Extracellular Vesicles from Candidozyma (Candida) auris inhibit proliferation of CD4 T cells by disrupting the IL-2 Axis

Candidozyma auris (formerly Candida auris) is an emerging multidrug-resistant pathogenic fungus that has rapidly spread across the world. Due to the high frequency of multidrug resistant strains and mortality rate, C. auris is considered a critical health threat by the CDC and the WHO. Like other pathogens, C. auris employs virulence factors that are delivered by extracellular vesicles (EVs). We have shown that EVs from C. auris (CauEVs) activate murine phagocytes, boosting innate immune mechanisms. However, the effect of fungal EVs on lymphoid cells has not yet been addressed. Upon activation, CD4 T cells undergo clonal expansion and cytokine production that orchestrate immune responses to eradicate invading pathogens, a process of critical importance in controlling invasive candidiasis.
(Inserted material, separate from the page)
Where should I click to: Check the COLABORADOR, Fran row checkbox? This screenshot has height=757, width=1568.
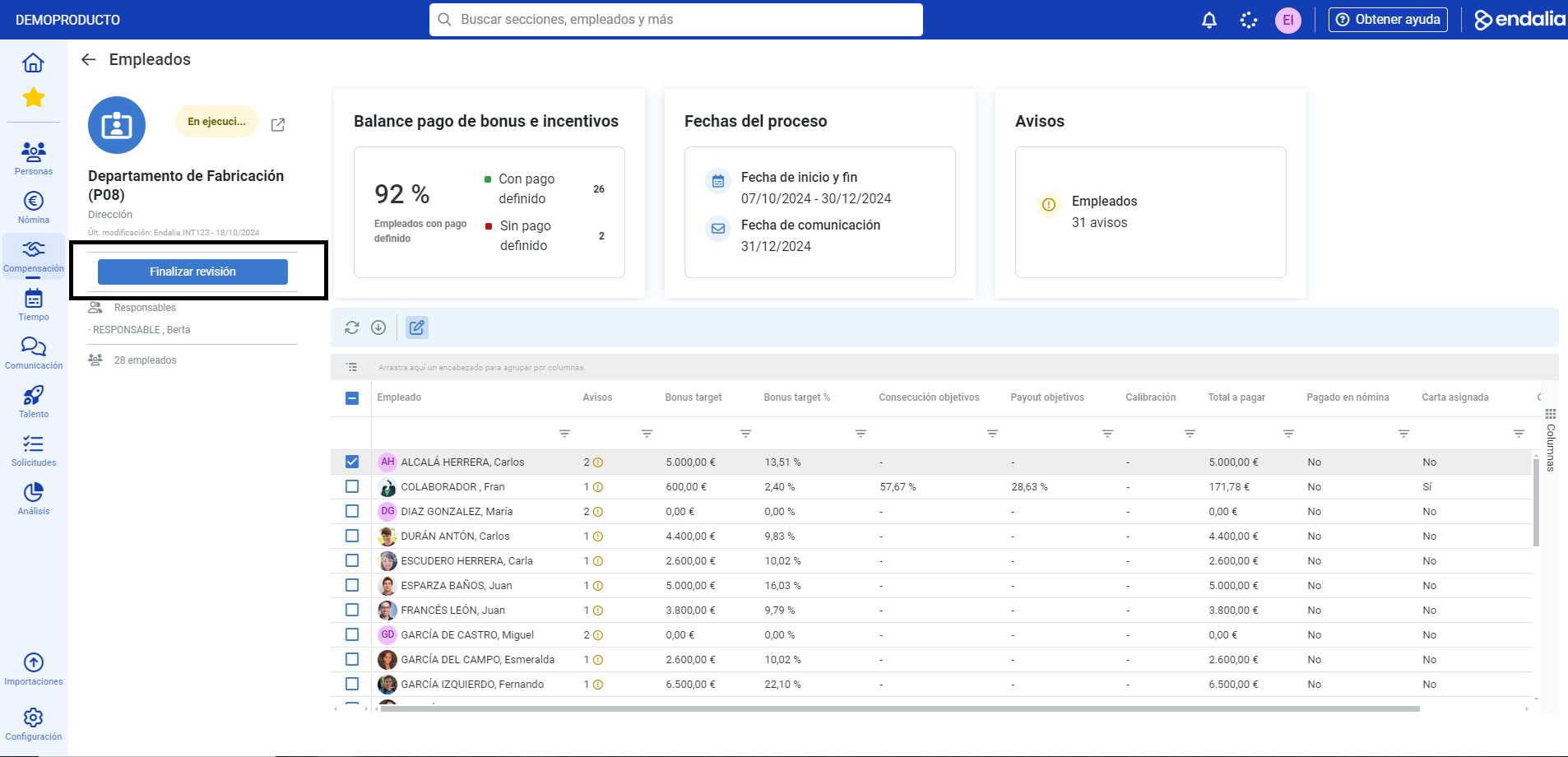point(352,486)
Here we show that the treatment with CauEVs inhibited the activation-induced CD4 T cells proliferation in a dose-dependent manner. Notably, we found that CauEVs acted at early events downstream to the TCR signaling, inhibiting the MAP kinase phosphorylation. Interestingly, the inhibition of CD4 T cell proliferation by CauEVs was associated with a dramatic increase on the IL-2 production, while blocking the IL-2 downstream signaling. Taken together, our results suggest that CauEVs may contain an immunomodulatory factor(s) that affect the CD4 T cell activation and their fate from early to later events in a previously undescribed mechanism.